> Given problem A
In the passage on reparations in the Congo case, how would you say "I turned to each of them in sequence." in Spanish?

> Extract to read
14. In the handling by the ICJ of the present case concerning Armed Activities on the Territory of the Congo (reparations), there were already 11 years since the ICJ delivered its Judgment (of 19.12.2005) on the merits, wherein grave breaches were established by the Court;
“yet, the numerous victims still wait for reparations. And this is the third time, in the ongoing proceedings on reparations, that I have deemed it fit to leave on the records my concerns as to the continuing and undue prolongation of time, to the detriment of the victims themselves8. Tempus fugit” (para. 5).
15. In its aforementioned Judgment of 2005, the ICJ was particularly attentive to those grave breaches of massacres of civilians, incitement of ethnic conflicts among groups, forced displacement of persons, among others, having drawn attention to the need of reparation, though unfortunately without setting up a reasonable time-limit for that. In the current written phase of proceedings on reparations in the cas d’espèce, special attention has again been devoted to those grave breaches (e.g., in the region of Ituri and the city of Kisangani) (para. 6).
16. In the case of Armed Activities on the Territory of the Congo (reparations, D.R. Congo versus Uganda), I have always opposed postponing again the hearings on reparations in the present case, and my position has remained a solitary dissenting one; the ICJ’s majority rescheduled the oral hearings on reparations several occasions. I have remained very critical of the ICJ. I have always been of the understanding that attention to the prolonged suffering of numerous victims stands well above attention to susceptibilities of contending States.
17. Earlier on, in my previous Separate Opinion of 06.12.2016 in the case of Armed Activities on the Territory of the Congo (Order on reparations, D.R. Congo versus Uganda), I began summarizing my concerns in four interrelated points, namely: a) the undue prolongation of time in the adjudication of cases of grave violations of international law; b) breach and reparation conforming an indissoluble whole; c) the fundamental duty of prompt reparation; and d) reparations in distinct forms. I turned to each of them in sequence (paras. 2 and following).

> Information provided

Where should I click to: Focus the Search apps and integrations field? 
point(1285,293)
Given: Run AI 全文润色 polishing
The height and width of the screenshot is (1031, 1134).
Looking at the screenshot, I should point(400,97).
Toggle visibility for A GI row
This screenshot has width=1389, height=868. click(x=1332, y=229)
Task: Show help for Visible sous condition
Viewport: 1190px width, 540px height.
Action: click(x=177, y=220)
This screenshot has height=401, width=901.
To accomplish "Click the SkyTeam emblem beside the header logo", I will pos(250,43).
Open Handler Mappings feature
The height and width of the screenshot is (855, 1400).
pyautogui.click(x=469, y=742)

> Given problem B
In the entries, from the very first line down to the line containing "Action: click(x=177, y=220)", swap "Show help" for "Display help" and leave everything else unchanged. Give only those lines.

> Complete response A
Abordé cada uno de ellos por orden.

> Complete response B
Where should I click to: Focus the Search apps and integrations field? 
point(1285,293)
Given: Run AI 全文润色 polishing
The height and width of the screenshot is (1031, 1134).
Looking at the screenshot, I should point(400,97).
Toggle visibility for A GI row
This screenshot has width=1389, height=868. click(x=1332, y=229)
Task: Display help for Visible sous condition
Viewport: 1190px width, 540px height.
Action: click(x=177, y=220)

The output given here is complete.